Day 215 of Colourisation Project – December 8
Challenge: to publish daily a colourised photo that has some significance around the day of publication.
Born this day, 8 December 1864, Camille Claudel was a French sculptor of significant talent. She also happened to be the muse, pupil and lover of renowned sculptor, Auguste Rodin.
And for almost a century her name was overshadowed by Rodin’s. A gifted artist in her own right she fought for recognition in a 19th century Parisian art world dominated by men. Her life and work had been undervalued until a major retrospective at the Musée Rodin in 1984, which saw her work garner a newfound appreciation and following, and finally the recognition she so deserved.
Her 15 year relationship with Rodin, 24 years her senior, tempestuous at best only served to wreak havoc with her already tortured soul. When it became clear that Rodin would never leave his long-time partner and the mother of his son in order to marry her, Claudel left him in 1898. By this stage she was damaged goods.
It was around this time that Claudel created some of her best sculptures although she grew increasingly reclusive and paranoid. The battle against 19th century art world prejudices coupled with the pressures of social and family condemnation led to a nervous breakdown. Despite the odds against her she created many works of sheer beauty proving that given a chance, women could compete on equal footing to men.

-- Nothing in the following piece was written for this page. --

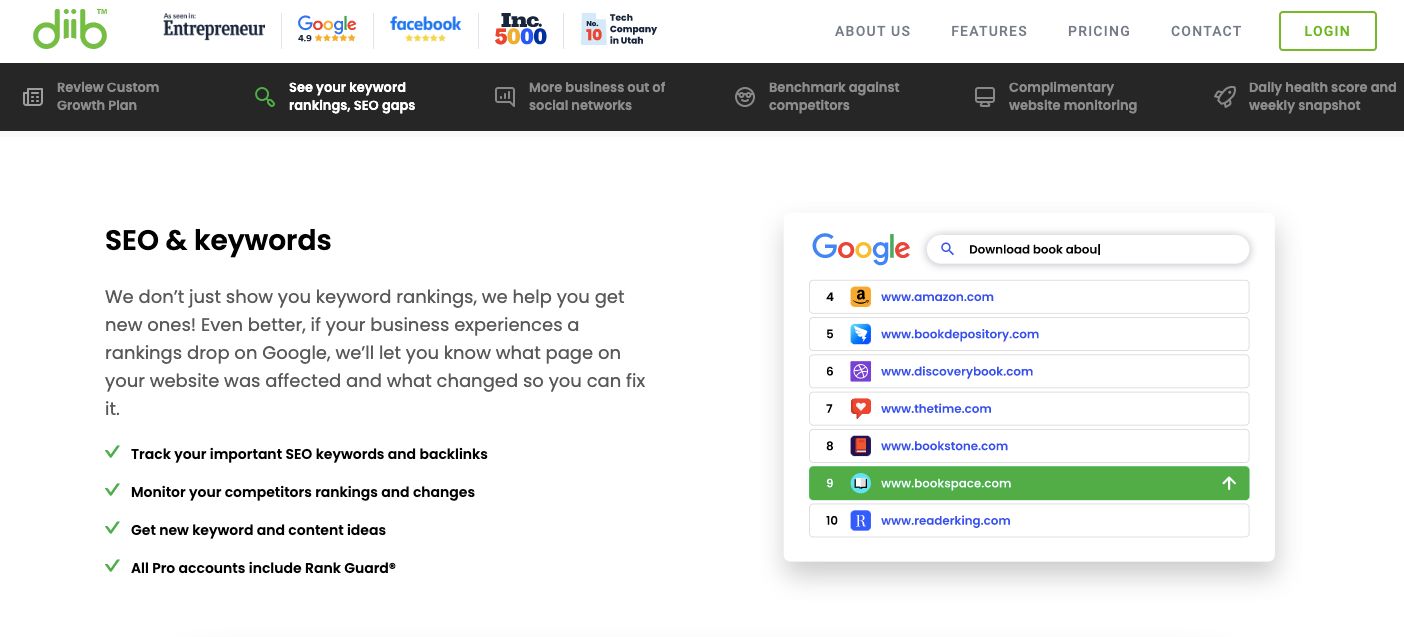Viewport: 1404px width, 637px height.
Task: Click the magnifier keyword rankings icon
Action: click(265, 97)
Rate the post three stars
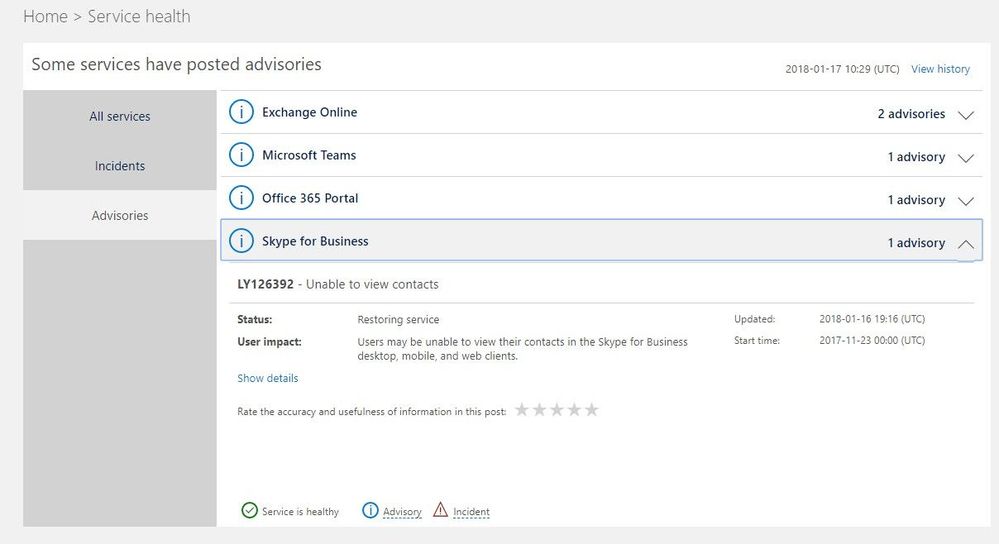999x544 pixels. [x=557, y=410]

Diagnosed as having schizophrenia, Claudel’s mental health was fragile. In 1907 upon completing a statue she took to it with a hammer, and other work as well. Sinking deeper into paranoia and delusion, she became an embarrassment to her family and the subject of unwanted gossip.

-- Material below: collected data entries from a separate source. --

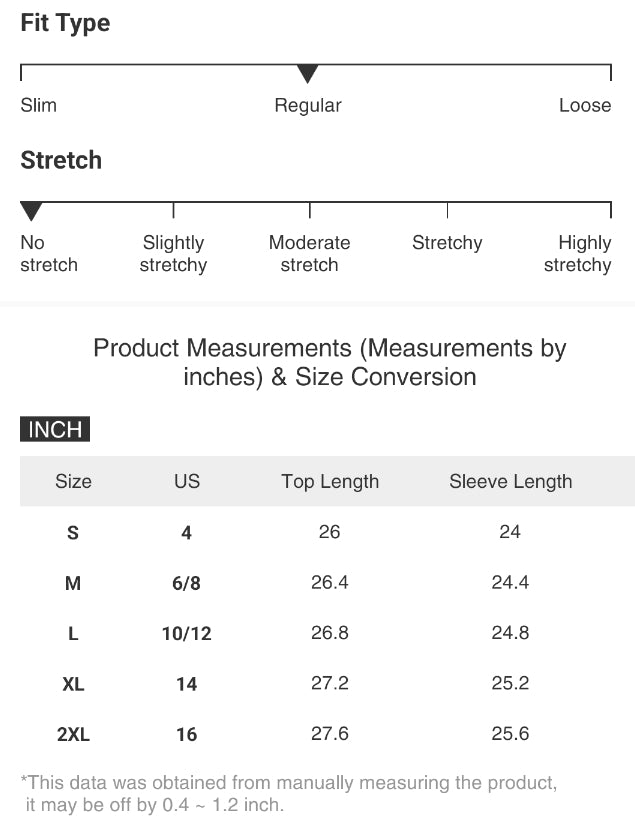The image size is (635, 829).
Task: Click the 24.4 sleeve length value
Action: 510,583
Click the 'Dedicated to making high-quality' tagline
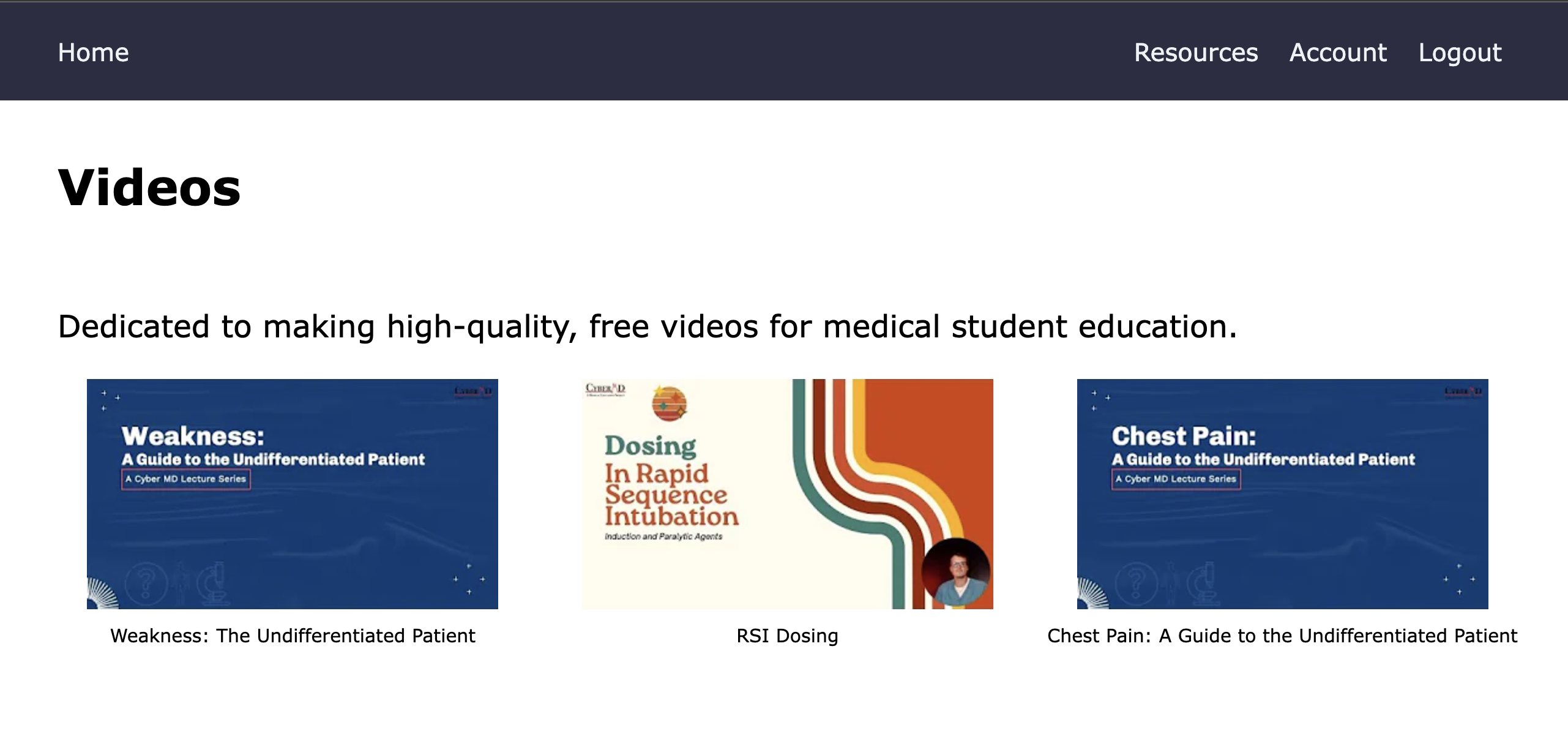This screenshot has width=1568, height=736. [647, 326]
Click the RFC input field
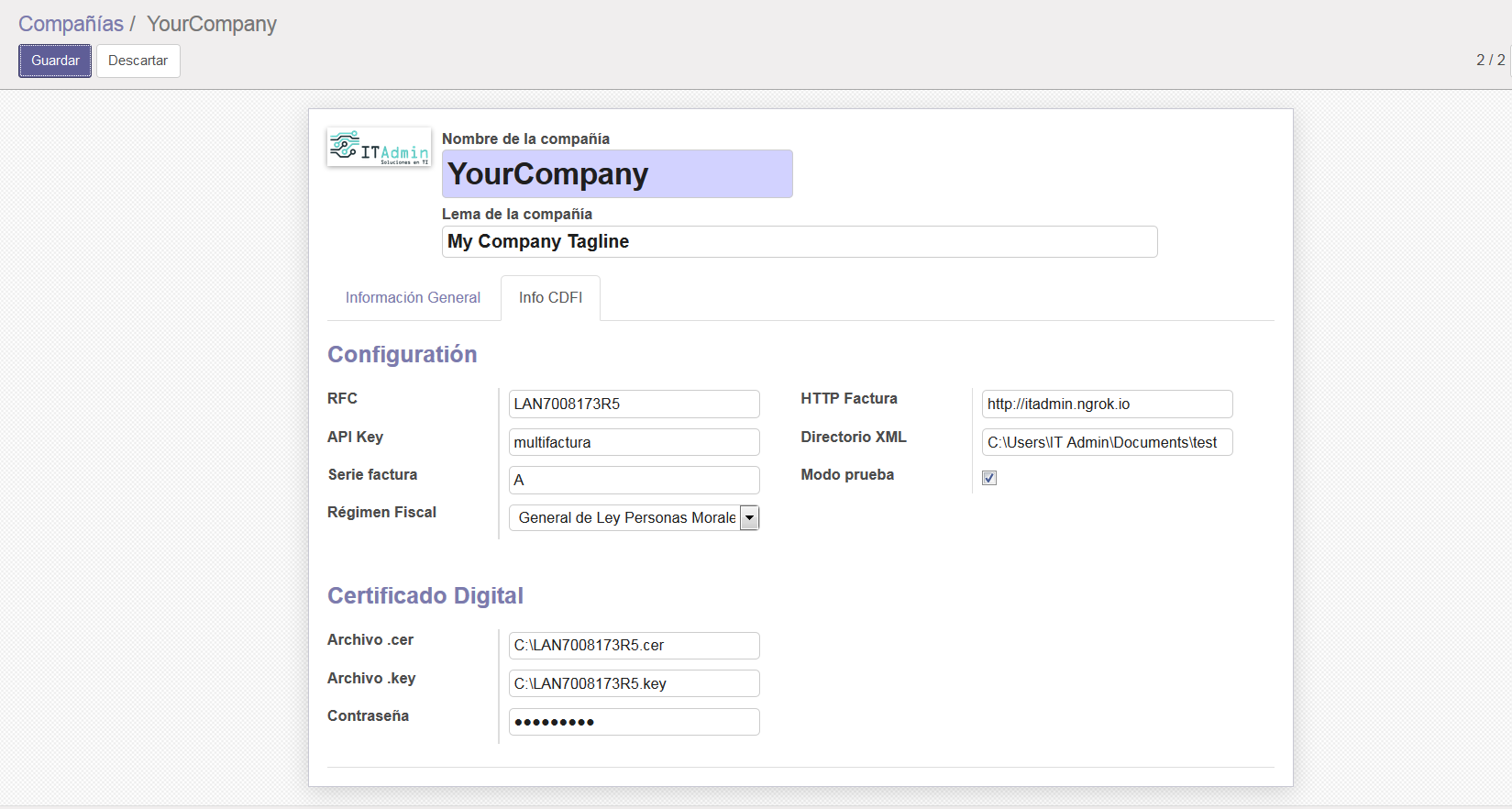The height and width of the screenshot is (809, 1512). coord(634,404)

On the pretext of her welfare, the Claudel family had her committed to a mental institution in 1913, just a few days after the death of her father, who she was close to. She was incarcerated for the remaining 30 years of her life – in isolation and deprived of all artistic materials – at the insistence and instigation of her devoutly Catholic brother, Paul Claudel, the well known poet and diplomat.
Medical records revealed that while she did have mental outbursts, she was clear-headed while working on her art. Her spirit was destroyed by those she loved the most. Despite doctors recommending her release, her mother would not allow it, claiming that she was too old to care for her daughter.

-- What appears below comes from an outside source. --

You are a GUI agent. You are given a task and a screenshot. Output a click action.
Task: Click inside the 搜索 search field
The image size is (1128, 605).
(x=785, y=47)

The tragedy of her life can only be imagined for she was incarcerated in a time and place that had little understanding of mental illness and its treatment. A time which deprived her of her right to work and live freely, as many men of the same creative ilk could do without question.
Camille Claudel died on 19 October 1943, her mother and sister never visited her. Paul Claudel visited her every few years. No one attended her funeral, only a few members from the hospital staff. As her body was allegedly never claimed by her family, her remains were buried in a communal grave.
Though she destroyed much of her art work, about 90 statues, sketches and drawings survive. Ironically, most of her pieces can be seen at the Musée Rodin in Paris.
“The events of my life would fill more than a novel. It would take an epic, the Iliad and the Odyssey, and a Homer to tell my story “I won’t recount it today, I don’t want to sadden you. I have fallen into an abyss. I live in a world so curious, so strange. Of the dream that was my life, this is the nightmare.”